While the research on hyper-realistic modeling of many neurons continues, other frameworks focus on simulating the biophysics of the population of neurons. In Section 1.3, we pause on the state of large-scale synaptic simulations to show how a change in computational paradigm helps in overcoming some of the limitations inherent in these models. Models of Neural mass and Wilson-Cowan are examples of such alternatives (see Sections 1.3.1, 1.3.2, respectively).

### 1.3. Population-Level Models

Izhikevich and Edelman (2008) describe the first attempt in reconstructing the whole cortex. Their simulation includes a microcircuitry of 22 basic types of neurons with simplified dendrite trees and fewer synapses. The underlying structural data based on the geometry of the white matter is drawn from diffusion tensor imaging (DTI) (Honey et al., 2009) of the human brain. The microcircuitry of the six-layered neocortex was reconstructed based on cats' visual cortex. The spiking dynamics employed in this model comes from Izhikevich (2003) and it is a simplification of the Hodgkin-Huxley model as it outputs the firing rates instead of currents.
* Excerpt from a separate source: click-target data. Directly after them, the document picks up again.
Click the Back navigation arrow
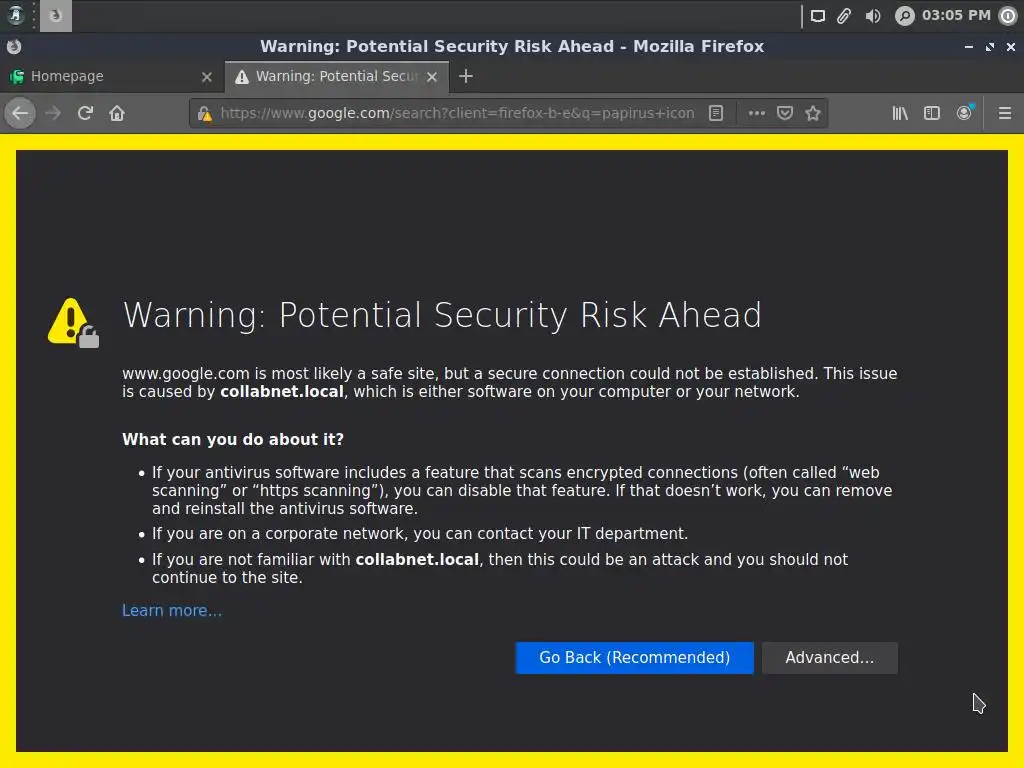The image size is (1024, 768). (x=20, y=113)
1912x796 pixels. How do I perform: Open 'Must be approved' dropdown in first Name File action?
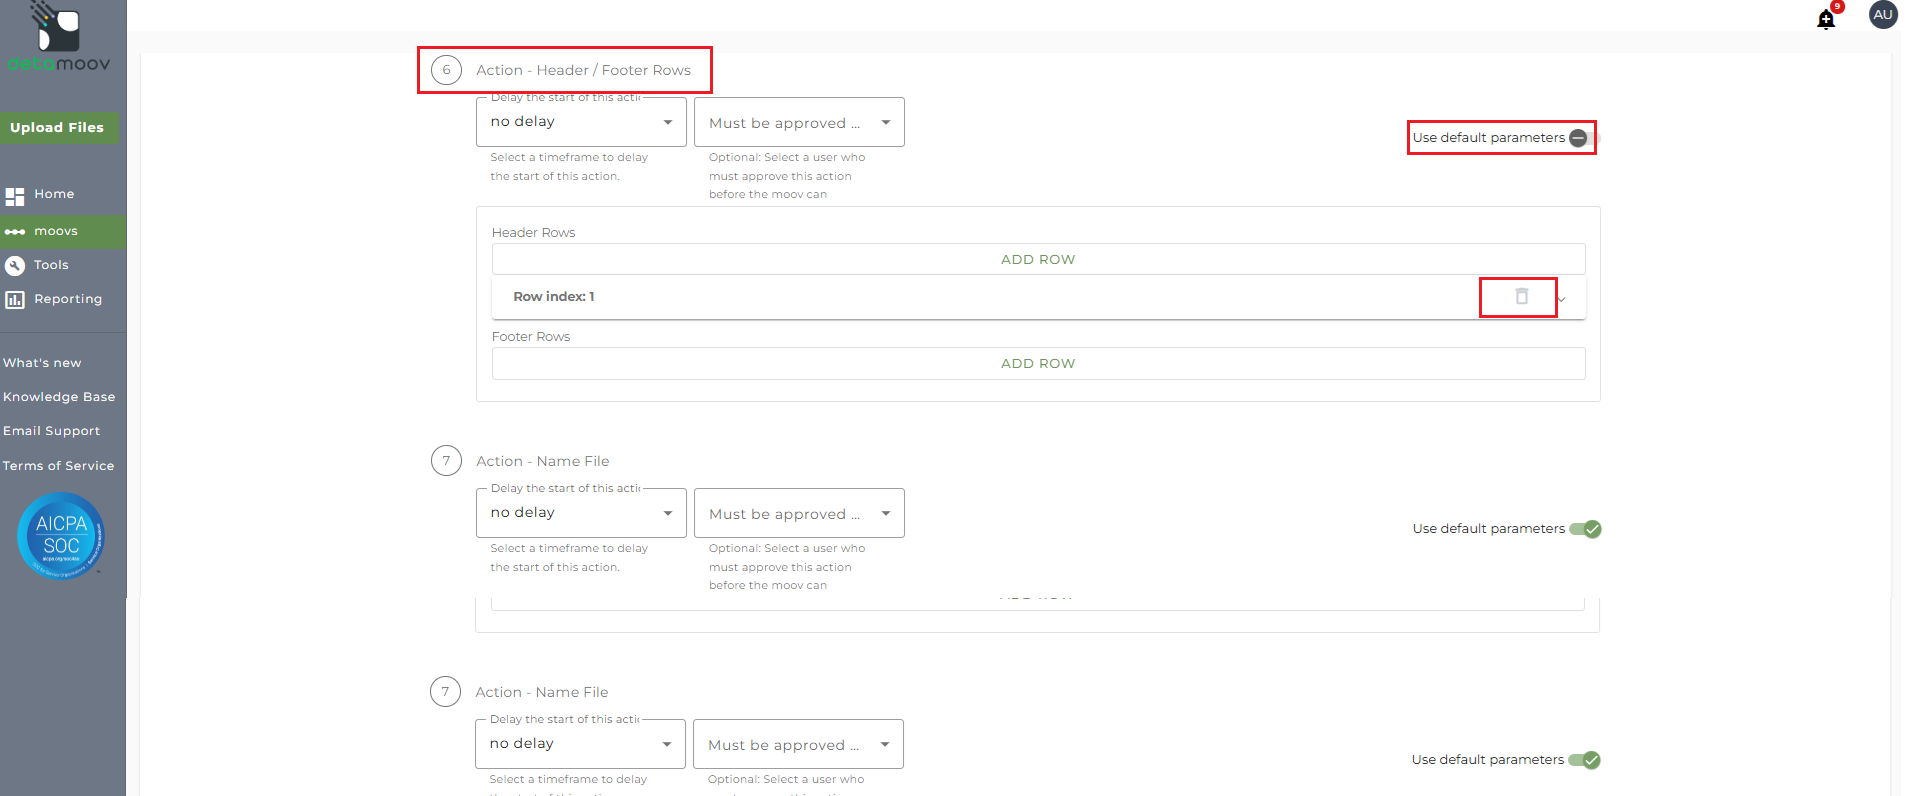click(798, 513)
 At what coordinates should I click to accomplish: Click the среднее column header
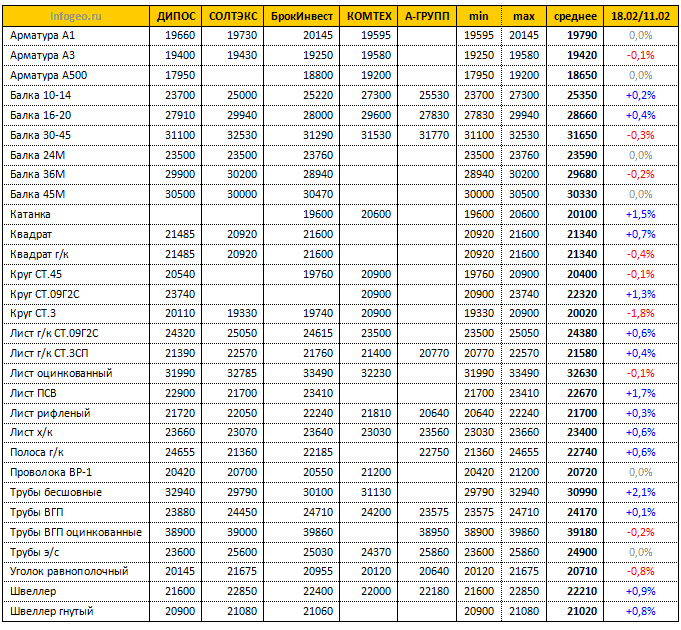tap(575, 16)
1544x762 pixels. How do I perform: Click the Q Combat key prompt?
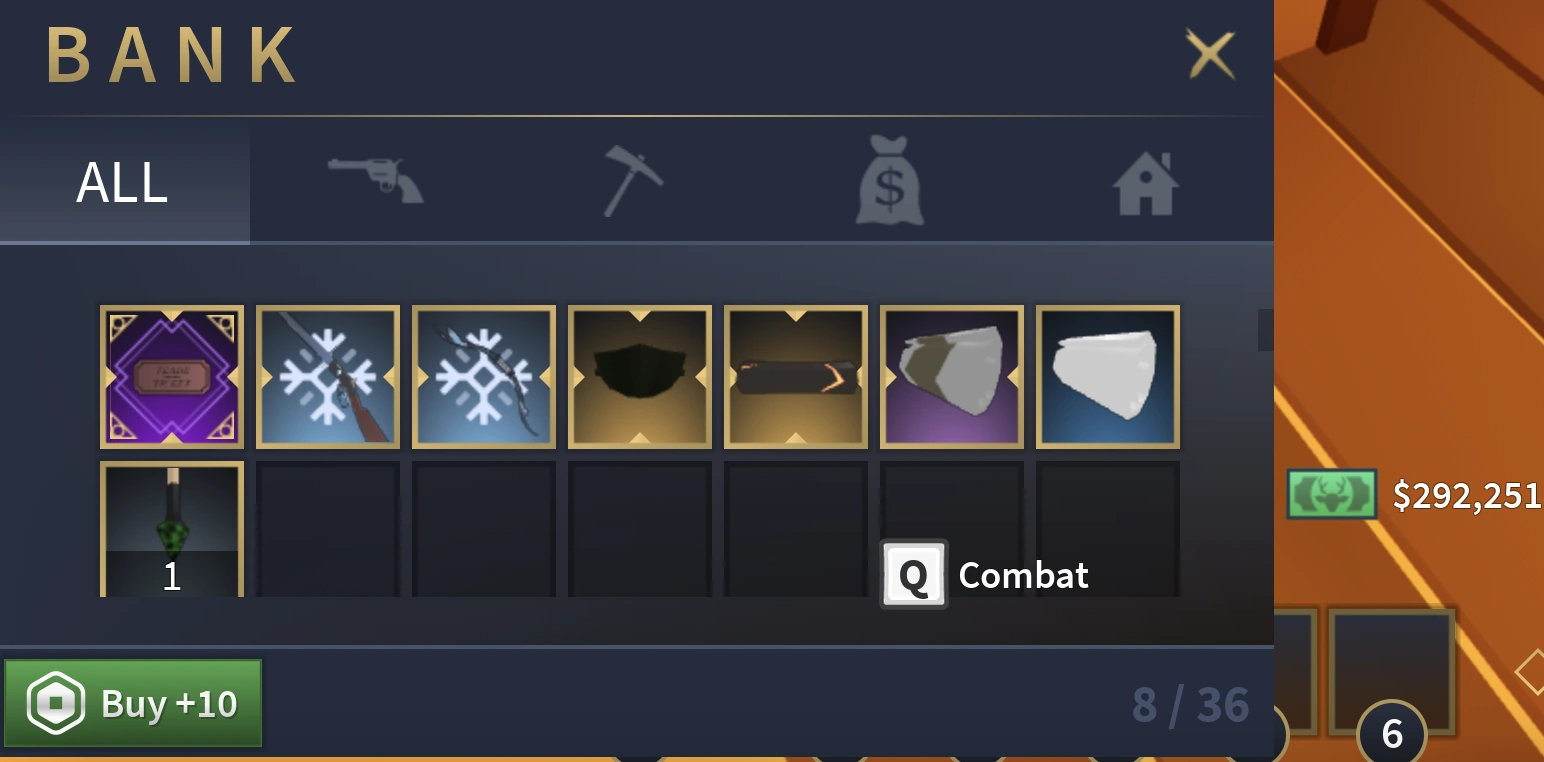coord(985,575)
On a larger scale, some subcortical dynamics (e.g., dopaminergic rewarding from the brainstem) are also implemented.

The significance of this simulation compared to preceding efforts is its inclusion of all cortical regions and some of their interplays in the form of cortico-cortical connections. The researchers also considered synaptic plasticity a significant factor in studying developmental changes such as learning. The model demonstrates several emergent phenomena such as self-sustained spontaneous activity, chaotic dynamics, and avalanches, alongside delta, alpha, and beta waves, and other heterogeneous oscillatory activities similar to those in the human brain.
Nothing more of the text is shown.